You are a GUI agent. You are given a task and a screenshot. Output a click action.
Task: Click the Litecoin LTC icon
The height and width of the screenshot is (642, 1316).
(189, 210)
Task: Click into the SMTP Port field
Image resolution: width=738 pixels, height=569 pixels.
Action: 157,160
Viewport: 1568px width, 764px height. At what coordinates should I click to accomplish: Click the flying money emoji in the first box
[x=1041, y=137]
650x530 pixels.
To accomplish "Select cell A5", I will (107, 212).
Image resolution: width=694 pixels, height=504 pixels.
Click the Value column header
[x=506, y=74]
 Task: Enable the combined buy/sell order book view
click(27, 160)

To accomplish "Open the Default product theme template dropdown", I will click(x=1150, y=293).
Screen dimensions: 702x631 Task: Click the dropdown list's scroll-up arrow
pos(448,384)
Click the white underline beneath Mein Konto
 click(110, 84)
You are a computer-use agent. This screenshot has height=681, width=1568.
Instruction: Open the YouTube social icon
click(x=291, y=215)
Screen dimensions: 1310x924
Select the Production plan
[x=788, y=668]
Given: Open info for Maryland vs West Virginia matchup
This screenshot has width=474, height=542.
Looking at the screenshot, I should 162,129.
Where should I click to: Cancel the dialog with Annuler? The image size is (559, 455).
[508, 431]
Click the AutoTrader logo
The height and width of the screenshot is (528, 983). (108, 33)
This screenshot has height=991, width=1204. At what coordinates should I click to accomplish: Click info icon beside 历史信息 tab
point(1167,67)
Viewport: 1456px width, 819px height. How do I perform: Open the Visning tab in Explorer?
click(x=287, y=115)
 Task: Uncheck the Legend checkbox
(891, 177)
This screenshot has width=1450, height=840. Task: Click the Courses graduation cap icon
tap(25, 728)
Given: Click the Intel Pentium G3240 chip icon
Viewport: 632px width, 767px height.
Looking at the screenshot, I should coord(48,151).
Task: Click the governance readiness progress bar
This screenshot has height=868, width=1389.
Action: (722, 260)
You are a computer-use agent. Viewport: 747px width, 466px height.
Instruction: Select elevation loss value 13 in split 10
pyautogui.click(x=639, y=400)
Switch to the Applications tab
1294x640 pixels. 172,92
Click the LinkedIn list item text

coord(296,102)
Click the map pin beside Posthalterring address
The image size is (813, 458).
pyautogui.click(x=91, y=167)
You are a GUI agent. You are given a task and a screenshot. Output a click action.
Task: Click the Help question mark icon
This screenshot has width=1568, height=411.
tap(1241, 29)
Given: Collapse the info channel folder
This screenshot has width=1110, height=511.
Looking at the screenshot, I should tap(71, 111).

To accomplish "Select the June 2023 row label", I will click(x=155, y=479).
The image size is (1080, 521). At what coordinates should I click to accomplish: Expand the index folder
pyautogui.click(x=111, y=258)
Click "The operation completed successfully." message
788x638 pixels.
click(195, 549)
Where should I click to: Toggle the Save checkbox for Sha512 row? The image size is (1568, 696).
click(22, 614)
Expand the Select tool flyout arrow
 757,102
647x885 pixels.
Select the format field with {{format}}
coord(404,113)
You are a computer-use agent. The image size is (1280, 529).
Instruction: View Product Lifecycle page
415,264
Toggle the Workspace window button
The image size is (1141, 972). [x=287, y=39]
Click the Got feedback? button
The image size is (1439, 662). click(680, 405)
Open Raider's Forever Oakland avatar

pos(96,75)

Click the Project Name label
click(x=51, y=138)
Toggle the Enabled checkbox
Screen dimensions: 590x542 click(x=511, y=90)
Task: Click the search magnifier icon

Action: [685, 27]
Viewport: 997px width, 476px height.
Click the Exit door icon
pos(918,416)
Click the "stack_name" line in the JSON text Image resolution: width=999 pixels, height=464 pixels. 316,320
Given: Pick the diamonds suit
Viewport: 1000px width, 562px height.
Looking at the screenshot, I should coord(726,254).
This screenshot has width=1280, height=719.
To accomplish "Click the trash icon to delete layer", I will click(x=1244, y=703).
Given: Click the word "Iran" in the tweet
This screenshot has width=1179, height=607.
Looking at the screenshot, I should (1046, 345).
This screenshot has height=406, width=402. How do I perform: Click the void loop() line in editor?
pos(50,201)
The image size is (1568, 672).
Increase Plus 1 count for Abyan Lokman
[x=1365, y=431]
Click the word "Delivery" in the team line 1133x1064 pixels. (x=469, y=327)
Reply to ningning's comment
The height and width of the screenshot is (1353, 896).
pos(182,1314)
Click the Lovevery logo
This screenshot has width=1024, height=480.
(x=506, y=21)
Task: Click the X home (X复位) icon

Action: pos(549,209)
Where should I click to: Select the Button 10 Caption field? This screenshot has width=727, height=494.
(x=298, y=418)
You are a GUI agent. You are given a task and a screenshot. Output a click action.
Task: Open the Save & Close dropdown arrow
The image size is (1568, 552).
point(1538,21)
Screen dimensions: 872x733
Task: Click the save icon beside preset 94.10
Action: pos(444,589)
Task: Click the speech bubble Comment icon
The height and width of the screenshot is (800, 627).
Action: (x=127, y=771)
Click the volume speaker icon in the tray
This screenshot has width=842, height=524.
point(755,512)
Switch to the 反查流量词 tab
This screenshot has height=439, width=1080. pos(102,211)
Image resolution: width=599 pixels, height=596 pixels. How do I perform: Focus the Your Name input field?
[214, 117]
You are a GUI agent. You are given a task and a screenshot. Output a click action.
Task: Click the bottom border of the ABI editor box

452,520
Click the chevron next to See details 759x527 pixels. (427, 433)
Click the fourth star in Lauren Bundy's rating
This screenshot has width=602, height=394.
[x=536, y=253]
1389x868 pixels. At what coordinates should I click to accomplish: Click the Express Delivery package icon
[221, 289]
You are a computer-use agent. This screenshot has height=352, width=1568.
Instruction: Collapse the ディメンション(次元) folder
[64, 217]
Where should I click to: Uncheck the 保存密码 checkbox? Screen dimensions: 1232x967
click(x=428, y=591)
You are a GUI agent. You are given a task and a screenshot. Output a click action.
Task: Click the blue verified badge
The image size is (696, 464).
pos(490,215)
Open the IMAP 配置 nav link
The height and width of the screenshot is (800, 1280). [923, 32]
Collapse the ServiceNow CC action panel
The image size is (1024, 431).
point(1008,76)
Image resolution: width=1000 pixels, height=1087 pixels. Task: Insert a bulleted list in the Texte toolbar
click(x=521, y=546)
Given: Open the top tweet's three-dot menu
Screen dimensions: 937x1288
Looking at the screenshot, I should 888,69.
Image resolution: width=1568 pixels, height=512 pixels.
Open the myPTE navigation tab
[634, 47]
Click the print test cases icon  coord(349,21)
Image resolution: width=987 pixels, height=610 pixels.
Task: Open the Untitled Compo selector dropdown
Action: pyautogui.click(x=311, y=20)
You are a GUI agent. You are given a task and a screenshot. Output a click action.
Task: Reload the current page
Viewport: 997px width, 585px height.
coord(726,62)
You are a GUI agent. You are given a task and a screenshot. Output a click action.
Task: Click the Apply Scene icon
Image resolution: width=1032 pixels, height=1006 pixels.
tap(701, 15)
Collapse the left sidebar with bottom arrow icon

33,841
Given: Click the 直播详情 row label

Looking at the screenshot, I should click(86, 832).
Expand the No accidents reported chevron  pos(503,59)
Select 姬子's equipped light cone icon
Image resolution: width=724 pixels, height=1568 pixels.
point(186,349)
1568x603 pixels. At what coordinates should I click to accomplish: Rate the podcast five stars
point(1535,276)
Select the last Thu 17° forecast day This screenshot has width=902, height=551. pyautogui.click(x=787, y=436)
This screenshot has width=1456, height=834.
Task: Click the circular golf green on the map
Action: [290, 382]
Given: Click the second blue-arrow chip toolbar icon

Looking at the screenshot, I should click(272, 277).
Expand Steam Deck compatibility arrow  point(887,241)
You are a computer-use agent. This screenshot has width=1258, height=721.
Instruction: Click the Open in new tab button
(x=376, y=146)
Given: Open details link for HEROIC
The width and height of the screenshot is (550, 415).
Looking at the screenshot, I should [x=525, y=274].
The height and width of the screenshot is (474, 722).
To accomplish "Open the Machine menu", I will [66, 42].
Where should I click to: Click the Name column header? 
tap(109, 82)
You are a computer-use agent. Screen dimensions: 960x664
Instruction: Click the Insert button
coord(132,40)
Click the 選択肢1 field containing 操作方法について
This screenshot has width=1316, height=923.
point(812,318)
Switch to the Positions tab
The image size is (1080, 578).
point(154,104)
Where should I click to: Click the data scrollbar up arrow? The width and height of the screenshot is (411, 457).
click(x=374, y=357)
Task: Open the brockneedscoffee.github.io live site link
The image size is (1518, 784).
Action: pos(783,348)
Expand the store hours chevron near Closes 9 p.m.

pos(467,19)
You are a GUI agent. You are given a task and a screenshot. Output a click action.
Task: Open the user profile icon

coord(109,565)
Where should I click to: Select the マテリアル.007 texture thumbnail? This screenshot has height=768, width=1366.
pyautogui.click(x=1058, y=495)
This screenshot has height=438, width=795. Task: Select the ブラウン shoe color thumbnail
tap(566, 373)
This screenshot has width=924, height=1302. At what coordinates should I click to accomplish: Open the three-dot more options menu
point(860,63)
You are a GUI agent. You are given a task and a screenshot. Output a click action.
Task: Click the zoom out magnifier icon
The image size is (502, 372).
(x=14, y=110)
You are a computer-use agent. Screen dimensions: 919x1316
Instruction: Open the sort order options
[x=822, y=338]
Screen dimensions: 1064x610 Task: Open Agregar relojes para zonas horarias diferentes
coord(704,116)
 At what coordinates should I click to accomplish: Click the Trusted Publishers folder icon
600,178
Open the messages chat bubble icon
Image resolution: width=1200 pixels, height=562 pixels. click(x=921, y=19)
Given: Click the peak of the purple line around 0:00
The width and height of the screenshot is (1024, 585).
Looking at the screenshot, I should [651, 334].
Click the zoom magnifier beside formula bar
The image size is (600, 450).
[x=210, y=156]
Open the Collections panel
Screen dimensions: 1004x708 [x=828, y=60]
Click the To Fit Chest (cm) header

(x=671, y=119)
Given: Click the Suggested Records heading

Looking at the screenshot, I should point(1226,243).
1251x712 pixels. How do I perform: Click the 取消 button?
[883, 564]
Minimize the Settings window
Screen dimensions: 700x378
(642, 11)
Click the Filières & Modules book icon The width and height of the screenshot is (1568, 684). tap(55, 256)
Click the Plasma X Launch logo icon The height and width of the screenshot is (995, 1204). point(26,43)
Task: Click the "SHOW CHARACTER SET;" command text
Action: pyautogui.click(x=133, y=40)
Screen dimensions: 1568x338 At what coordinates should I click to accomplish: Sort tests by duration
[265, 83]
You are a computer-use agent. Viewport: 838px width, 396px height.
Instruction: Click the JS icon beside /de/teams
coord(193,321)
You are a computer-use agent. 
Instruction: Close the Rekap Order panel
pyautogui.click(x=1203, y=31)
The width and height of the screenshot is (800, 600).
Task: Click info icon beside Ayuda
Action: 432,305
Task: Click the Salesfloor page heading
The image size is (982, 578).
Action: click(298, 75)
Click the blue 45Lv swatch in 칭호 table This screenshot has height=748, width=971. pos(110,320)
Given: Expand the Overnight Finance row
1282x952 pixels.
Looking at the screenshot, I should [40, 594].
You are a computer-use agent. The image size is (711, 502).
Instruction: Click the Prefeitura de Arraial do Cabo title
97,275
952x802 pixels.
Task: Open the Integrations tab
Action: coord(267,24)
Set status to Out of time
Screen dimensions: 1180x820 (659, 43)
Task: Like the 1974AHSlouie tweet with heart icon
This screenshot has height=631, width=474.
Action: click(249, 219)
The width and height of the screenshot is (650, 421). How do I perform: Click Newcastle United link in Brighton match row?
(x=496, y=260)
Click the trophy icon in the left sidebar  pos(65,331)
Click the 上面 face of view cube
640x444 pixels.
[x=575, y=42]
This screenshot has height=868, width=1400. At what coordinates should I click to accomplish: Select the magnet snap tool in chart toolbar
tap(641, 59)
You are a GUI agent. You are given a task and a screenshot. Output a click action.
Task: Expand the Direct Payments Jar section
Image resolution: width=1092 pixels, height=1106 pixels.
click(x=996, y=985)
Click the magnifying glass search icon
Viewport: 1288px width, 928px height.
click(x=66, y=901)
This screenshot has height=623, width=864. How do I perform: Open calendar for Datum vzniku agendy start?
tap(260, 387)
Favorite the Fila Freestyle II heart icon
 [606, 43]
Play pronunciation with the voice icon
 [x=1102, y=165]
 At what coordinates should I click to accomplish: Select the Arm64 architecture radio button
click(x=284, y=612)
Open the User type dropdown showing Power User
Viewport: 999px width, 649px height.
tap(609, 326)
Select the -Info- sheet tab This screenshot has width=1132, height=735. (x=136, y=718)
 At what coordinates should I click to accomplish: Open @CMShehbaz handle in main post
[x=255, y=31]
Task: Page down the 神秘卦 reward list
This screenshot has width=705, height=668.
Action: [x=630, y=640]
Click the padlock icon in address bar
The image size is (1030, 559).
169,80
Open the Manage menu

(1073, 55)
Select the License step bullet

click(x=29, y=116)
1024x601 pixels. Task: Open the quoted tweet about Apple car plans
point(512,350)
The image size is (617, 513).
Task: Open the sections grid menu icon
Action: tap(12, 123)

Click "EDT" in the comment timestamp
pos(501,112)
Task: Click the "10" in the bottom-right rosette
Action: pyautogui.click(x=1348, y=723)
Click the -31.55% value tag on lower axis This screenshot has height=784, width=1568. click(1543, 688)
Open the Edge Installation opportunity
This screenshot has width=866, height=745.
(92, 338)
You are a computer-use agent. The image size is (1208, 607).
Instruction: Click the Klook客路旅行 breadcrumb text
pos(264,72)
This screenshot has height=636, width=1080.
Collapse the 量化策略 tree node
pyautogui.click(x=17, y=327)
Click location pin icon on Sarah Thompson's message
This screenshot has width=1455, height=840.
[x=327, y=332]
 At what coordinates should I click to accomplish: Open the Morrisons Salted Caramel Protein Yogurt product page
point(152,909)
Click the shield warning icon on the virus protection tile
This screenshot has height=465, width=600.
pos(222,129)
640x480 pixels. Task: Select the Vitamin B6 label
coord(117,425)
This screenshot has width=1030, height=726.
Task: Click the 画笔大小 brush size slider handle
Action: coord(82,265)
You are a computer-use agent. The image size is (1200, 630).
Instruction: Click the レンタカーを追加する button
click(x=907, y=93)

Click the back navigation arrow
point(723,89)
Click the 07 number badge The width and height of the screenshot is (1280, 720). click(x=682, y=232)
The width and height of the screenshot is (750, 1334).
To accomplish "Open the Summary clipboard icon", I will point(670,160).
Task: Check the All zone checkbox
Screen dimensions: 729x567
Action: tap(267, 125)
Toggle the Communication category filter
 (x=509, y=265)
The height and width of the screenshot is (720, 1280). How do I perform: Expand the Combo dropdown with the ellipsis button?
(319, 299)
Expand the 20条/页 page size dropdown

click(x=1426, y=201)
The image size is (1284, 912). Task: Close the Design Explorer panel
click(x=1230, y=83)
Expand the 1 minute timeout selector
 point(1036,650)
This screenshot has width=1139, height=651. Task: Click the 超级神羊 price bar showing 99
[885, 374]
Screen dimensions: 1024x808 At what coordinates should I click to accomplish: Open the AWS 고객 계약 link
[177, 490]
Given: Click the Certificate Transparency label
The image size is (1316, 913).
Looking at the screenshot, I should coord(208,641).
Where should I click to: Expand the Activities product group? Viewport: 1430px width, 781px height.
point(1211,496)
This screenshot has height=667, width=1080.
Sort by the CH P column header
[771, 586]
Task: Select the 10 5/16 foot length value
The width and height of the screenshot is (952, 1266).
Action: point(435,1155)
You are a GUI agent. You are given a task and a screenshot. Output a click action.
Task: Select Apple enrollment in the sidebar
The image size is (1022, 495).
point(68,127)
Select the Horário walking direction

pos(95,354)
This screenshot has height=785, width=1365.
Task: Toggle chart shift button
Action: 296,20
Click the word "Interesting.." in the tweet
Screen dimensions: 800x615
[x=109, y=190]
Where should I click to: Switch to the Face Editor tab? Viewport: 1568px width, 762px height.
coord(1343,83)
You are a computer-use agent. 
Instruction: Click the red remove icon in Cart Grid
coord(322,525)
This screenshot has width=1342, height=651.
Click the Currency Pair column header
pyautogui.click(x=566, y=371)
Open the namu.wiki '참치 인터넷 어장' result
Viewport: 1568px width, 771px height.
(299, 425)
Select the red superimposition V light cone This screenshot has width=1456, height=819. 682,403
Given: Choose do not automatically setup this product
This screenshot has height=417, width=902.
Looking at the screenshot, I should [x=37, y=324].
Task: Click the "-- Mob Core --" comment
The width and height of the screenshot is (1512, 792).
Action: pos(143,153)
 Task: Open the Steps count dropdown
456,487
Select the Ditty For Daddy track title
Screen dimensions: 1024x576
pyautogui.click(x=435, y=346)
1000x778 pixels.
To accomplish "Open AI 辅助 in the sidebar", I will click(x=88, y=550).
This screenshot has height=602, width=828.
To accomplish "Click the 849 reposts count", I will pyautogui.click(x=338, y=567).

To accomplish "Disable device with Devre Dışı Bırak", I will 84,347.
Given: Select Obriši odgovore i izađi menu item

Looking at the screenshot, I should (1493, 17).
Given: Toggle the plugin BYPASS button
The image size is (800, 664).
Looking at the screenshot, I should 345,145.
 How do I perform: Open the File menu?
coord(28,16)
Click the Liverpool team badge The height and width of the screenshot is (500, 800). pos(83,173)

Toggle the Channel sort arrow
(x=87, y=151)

■ EXERCISE ■
Which of the lines in the data contain the string "cone"? Return each one.

■ RESULT OF THIS EXERCISE ■
Select 姬子's equipped light cone icon
Select the red superimposition V light cone This screenshot has width=1456, height=819. 682,403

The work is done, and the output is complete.